* _Problem details_:
Return nothing but the lines from the line containing "Task: Select the 工程施工 row 5401" through the last line of the records, reproduced exactly.

- - - - -

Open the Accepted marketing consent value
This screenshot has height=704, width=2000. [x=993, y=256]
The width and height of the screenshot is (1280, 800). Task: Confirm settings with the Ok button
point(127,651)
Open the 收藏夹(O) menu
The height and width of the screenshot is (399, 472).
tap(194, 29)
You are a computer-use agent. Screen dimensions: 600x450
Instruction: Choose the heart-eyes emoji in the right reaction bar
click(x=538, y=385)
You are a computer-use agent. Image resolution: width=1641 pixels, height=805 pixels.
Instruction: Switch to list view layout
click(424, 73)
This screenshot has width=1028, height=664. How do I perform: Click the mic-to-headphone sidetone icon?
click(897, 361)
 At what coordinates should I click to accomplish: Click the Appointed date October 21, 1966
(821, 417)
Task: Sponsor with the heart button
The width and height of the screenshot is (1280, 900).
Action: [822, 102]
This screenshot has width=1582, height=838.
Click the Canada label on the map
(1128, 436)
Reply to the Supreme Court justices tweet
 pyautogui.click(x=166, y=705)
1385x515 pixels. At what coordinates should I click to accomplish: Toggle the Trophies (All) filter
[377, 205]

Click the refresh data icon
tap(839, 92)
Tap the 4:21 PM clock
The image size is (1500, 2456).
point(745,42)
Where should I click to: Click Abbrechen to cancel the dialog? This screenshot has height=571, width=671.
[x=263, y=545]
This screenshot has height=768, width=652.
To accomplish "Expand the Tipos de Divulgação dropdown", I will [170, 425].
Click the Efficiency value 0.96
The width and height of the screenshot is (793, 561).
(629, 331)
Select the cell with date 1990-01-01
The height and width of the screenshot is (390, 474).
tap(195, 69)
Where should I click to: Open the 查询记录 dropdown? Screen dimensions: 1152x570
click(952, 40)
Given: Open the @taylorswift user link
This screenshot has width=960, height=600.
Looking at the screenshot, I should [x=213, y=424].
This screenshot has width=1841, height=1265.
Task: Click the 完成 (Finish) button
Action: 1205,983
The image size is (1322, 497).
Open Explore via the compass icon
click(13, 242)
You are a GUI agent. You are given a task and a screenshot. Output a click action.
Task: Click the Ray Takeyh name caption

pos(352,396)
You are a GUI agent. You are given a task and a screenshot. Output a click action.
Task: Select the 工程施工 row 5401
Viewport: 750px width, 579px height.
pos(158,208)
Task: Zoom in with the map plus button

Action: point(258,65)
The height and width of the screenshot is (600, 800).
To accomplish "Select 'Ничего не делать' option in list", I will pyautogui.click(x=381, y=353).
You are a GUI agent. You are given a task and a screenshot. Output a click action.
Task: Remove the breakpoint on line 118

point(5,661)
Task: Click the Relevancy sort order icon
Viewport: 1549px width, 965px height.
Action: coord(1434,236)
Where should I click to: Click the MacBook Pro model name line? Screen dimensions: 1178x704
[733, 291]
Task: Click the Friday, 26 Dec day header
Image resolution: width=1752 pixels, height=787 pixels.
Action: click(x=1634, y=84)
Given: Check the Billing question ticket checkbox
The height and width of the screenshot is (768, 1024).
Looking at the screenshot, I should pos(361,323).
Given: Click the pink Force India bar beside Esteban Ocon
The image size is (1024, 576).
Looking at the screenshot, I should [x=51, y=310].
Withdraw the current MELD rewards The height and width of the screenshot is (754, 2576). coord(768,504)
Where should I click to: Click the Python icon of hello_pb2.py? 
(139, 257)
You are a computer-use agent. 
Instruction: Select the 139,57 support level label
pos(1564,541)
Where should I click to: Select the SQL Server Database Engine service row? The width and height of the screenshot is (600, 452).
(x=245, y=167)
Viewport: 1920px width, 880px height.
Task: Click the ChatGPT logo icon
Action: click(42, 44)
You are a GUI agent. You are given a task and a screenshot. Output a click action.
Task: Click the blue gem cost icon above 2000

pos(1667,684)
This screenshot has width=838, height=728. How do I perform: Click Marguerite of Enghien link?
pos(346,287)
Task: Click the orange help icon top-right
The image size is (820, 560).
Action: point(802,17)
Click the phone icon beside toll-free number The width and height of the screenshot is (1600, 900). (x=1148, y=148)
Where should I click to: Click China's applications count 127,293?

- - - - -

* _Exercise output_:
Task: Select the 工程施工 row 5401
Viewport: 750px width, 579px height.
pos(158,208)
Task: Zoom in with the map plus button

Action: point(258,65)
The height and width of the screenshot is (600, 800).
To accomplish "Select 'Ничего не делать' option in list", I will pyautogui.click(x=381, y=353).
You are a GUI agent. You are given a task and a screenshot. Output a click action.
Task: Remove the breakpoint on line 118

point(5,661)
Task: Click the Relevancy sort order icon
Viewport: 1549px width, 965px height.
Action: coord(1434,236)
Where should I click to: Click the MacBook Pro model name line? Screen dimensions: 1178x704
[733, 291]
Task: Click the Friday, 26 Dec day header
Image resolution: width=1752 pixels, height=787 pixels.
Action: click(x=1634, y=84)
Given: Check the Billing question ticket checkbox
The height and width of the screenshot is (768, 1024).
Looking at the screenshot, I should pos(361,323).
Given: Click the pink Force India bar beside Esteban Ocon
The image size is (1024, 576).
Looking at the screenshot, I should [x=51, y=310].
Withdraw the current MELD rewards The height and width of the screenshot is (754, 2576). coord(768,504)
Where should I click to: Click the Python icon of hello_pb2.py? 
(139, 257)
You are a computer-use agent. 
Instruction: Select the 139,57 support level label
pos(1564,541)
Where should I click to: Select the SQL Server Database Engine service row? The width and height of the screenshot is (600, 452).
(x=245, y=167)
Viewport: 1920px width, 880px height.
Task: Click the ChatGPT logo icon
Action: click(42, 44)
You are a GUI agent. You are given a task and a screenshot. Output a click action.
Task: Click the blue gem cost icon above 2000

pos(1667,684)
This screenshot has width=838, height=728. How do I perform: Click Marguerite of Enghien link?
pos(346,287)
Task: Click the orange help icon top-right
The image size is (820, 560).
Action: point(802,17)
Click the phone icon beside toll-free number The width and height of the screenshot is (1600, 900). (x=1148, y=148)
Where should I click to: Click China's applications count 127,293?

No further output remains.